Short task: Reproduce the rows from the line with "Task: Click checkmark" up to and including the last row, changing "Collapse" to "Expand" and keeping everything else the same. Omit the pictures.

[Data extracted from a collection]

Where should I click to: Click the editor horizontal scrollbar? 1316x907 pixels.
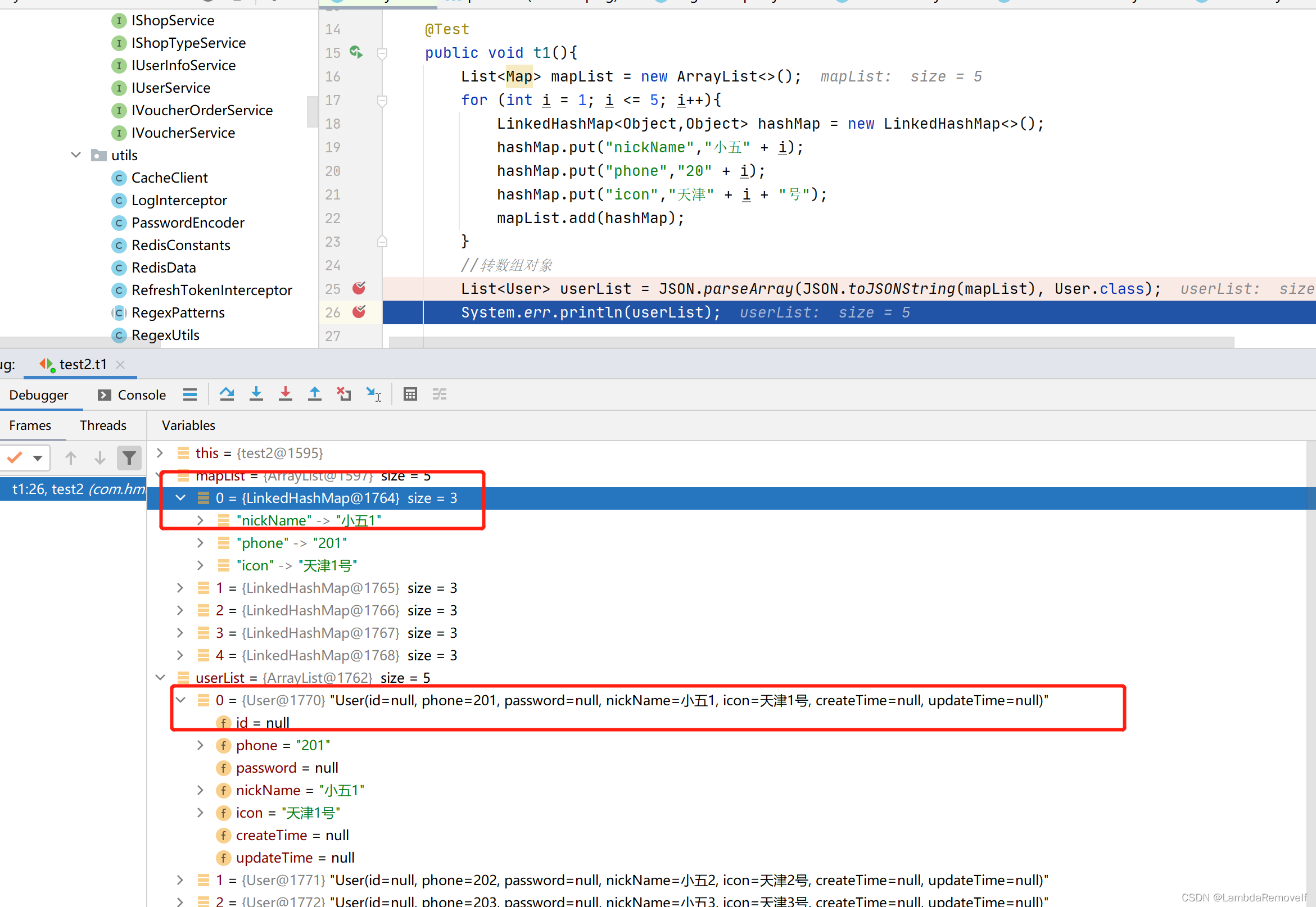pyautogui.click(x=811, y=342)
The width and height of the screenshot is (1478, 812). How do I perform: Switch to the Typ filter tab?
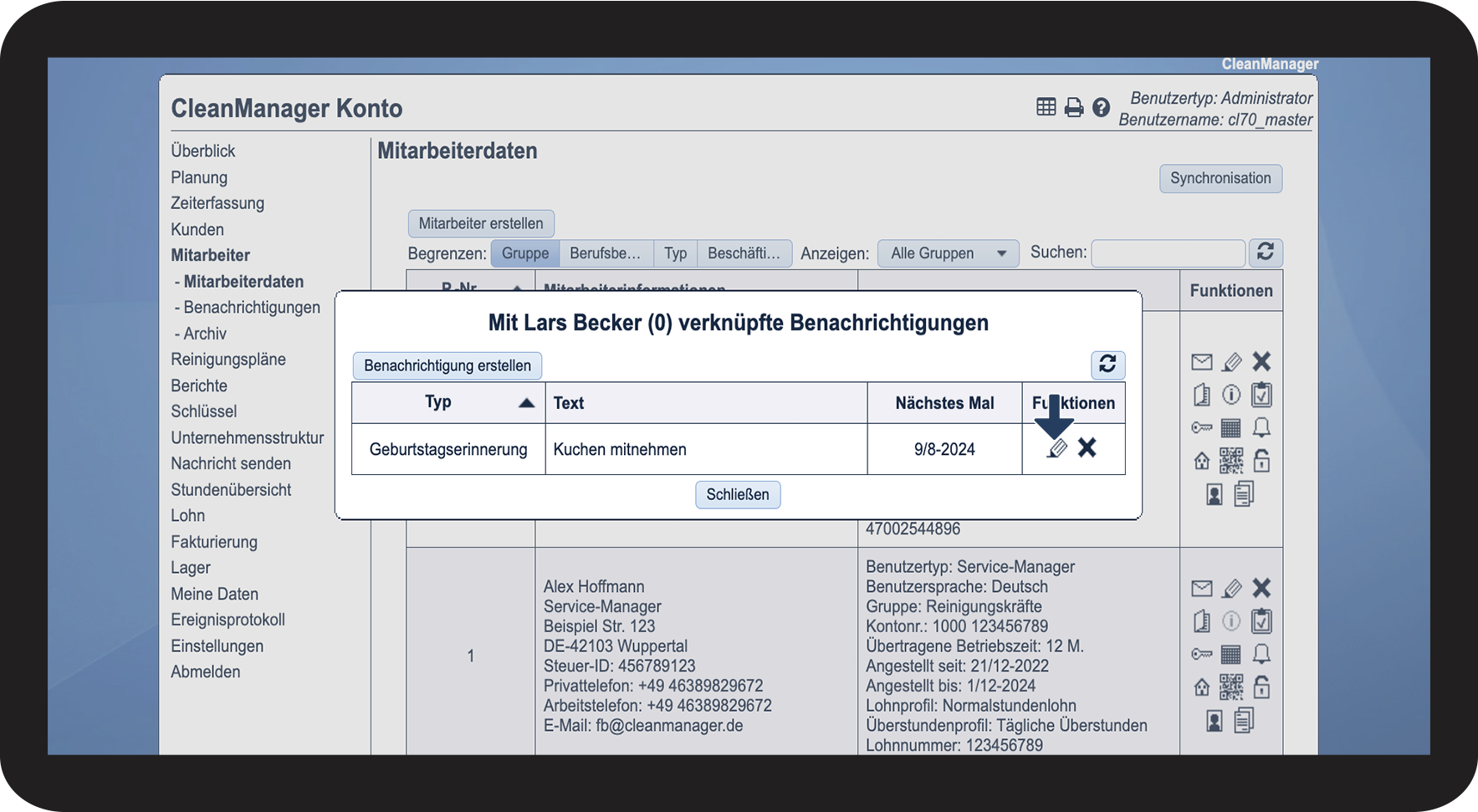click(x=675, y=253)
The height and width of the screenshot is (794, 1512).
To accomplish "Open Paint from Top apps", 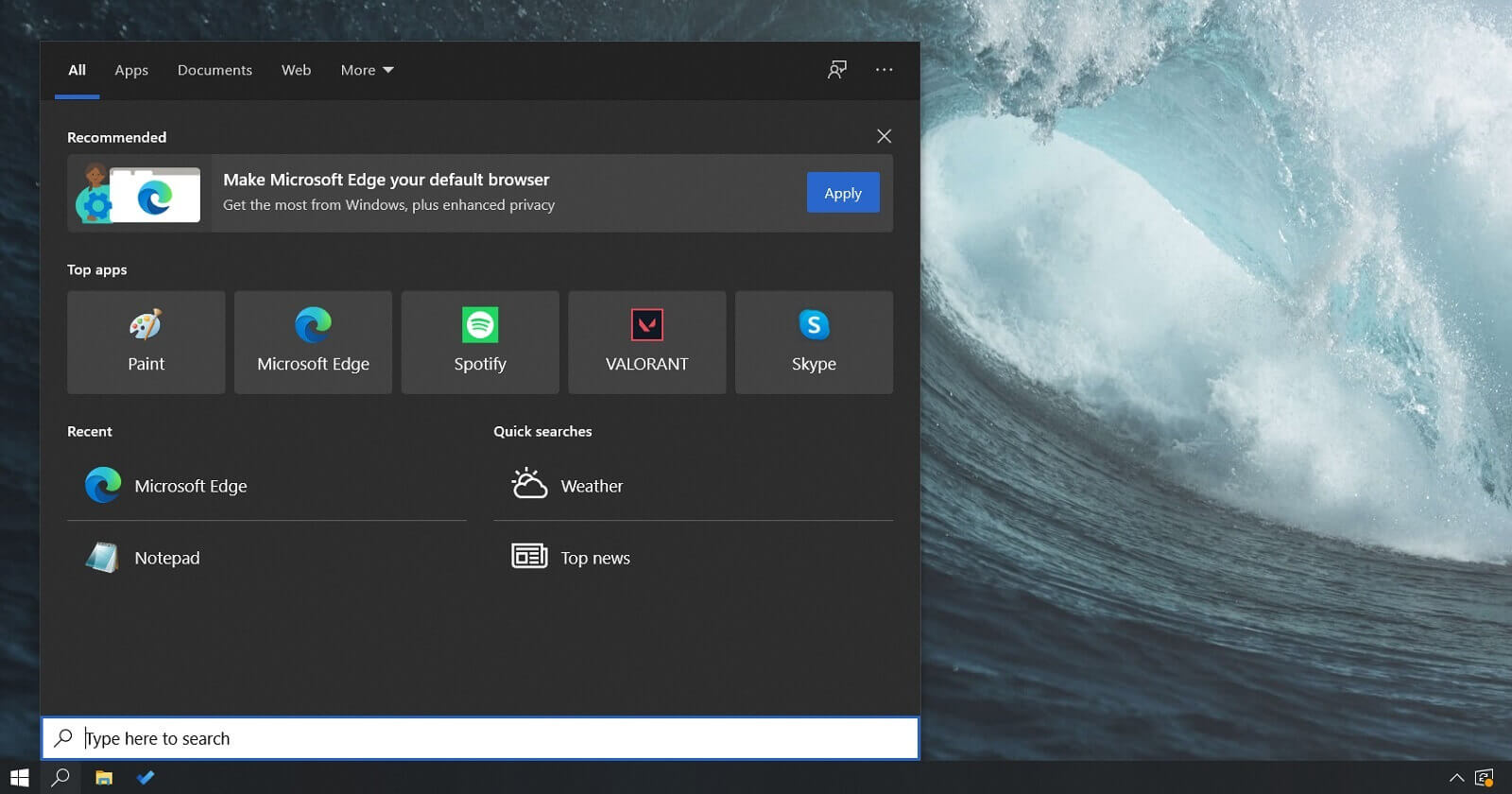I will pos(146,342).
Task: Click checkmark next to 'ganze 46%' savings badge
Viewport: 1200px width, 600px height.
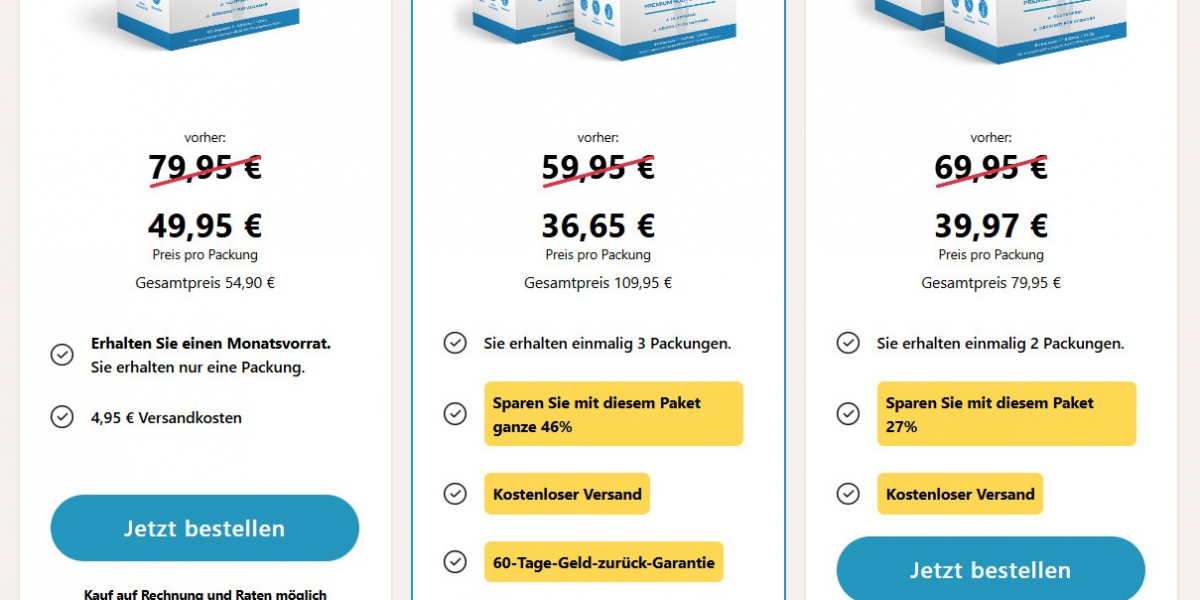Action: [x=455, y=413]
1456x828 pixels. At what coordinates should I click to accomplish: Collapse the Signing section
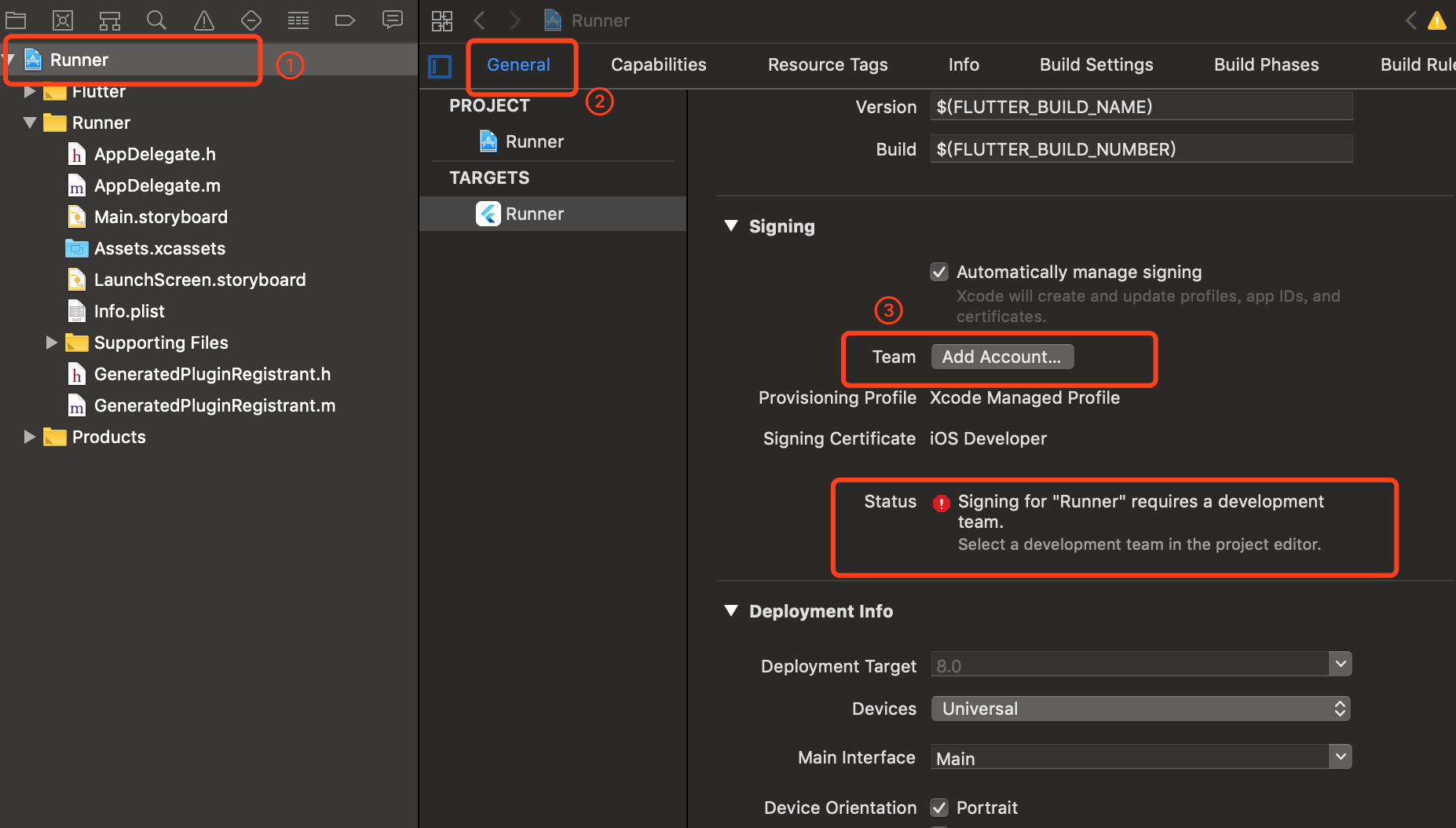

Result for this task:
Task: Click checkmark next to 'ganze 46%' savings badge
Viewport: 1200px width, 600px height.
Action: [x=455, y=413]
1456x828 pixels. At what coordinates should I click to accomplish: Expand the Signing section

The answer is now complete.